[Stored records]

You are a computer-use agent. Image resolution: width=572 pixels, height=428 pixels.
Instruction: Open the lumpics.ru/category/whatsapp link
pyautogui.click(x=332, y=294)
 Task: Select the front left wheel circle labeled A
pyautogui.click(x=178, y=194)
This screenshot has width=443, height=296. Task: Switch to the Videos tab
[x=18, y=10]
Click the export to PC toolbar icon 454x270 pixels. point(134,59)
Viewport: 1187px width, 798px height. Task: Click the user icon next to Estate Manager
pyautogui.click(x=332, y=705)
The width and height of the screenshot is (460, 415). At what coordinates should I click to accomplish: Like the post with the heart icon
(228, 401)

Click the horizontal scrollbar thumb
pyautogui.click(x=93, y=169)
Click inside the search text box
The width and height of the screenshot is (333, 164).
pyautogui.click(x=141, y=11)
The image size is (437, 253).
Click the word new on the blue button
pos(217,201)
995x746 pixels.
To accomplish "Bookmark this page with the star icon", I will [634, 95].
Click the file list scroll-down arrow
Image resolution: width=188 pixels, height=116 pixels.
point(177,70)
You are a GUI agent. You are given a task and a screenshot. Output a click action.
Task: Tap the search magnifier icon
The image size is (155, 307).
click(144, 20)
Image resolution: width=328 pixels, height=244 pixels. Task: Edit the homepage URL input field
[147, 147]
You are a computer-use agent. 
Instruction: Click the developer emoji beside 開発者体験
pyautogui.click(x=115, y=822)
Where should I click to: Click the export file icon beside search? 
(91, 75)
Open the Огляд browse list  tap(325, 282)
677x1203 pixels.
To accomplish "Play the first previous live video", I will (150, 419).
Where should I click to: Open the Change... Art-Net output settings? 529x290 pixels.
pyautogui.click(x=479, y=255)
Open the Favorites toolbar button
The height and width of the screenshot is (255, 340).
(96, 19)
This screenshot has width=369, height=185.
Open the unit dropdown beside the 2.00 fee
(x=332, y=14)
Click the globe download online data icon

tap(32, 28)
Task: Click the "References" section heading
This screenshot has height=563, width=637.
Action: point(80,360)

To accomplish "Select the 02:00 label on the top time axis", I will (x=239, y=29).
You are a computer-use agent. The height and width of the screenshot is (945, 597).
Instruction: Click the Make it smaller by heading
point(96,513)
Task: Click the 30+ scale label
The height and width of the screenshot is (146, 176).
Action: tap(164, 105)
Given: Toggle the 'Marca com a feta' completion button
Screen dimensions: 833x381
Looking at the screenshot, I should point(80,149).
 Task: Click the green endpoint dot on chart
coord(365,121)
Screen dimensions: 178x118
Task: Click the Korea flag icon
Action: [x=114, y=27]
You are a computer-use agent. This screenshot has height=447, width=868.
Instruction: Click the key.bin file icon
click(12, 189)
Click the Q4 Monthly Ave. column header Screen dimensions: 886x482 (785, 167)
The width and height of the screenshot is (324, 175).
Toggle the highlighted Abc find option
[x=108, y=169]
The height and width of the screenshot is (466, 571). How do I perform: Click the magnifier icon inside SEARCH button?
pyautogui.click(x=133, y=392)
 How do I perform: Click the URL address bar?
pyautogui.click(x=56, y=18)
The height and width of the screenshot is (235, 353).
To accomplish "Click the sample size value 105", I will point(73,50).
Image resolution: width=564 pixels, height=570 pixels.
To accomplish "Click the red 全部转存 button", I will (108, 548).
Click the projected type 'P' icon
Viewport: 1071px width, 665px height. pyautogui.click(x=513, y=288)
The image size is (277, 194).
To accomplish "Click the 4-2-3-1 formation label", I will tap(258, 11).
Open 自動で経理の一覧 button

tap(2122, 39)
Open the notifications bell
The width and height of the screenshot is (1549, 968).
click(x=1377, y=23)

> _Assignment_: Output the lines from the one with "How do I perform: Click the URL address bar?" to the final line of the entries above, exactly as they stand, please, and nothing else.

> _Response for this exercise_:
 How do I perform: Click the URL address bar?
pyautogui.click(x=56, y=18)
The height and width of the screenshot is (235, 353).
To accomplish "Click the sample size value 105", I will point(73,50).
Image resolution: width=564 pixels, height=570 pixels.
To accomplish "Click the red 全部转存 button", I will (108, 548).
Click the projected type 'P' icon
Viewport: 1071px width, 665px height. pyautogui.click(x=513, y=288)
The image size is (277, 194).
To accomplish "Click the 4-2-3-1 formation label", I will tap(258, 11).
Open 自動で経理の一覧 button

tap(2122, 39)
Open the notifications bell
The width and height of the screenshot is (1549, 968).
click(x=1377, y=23)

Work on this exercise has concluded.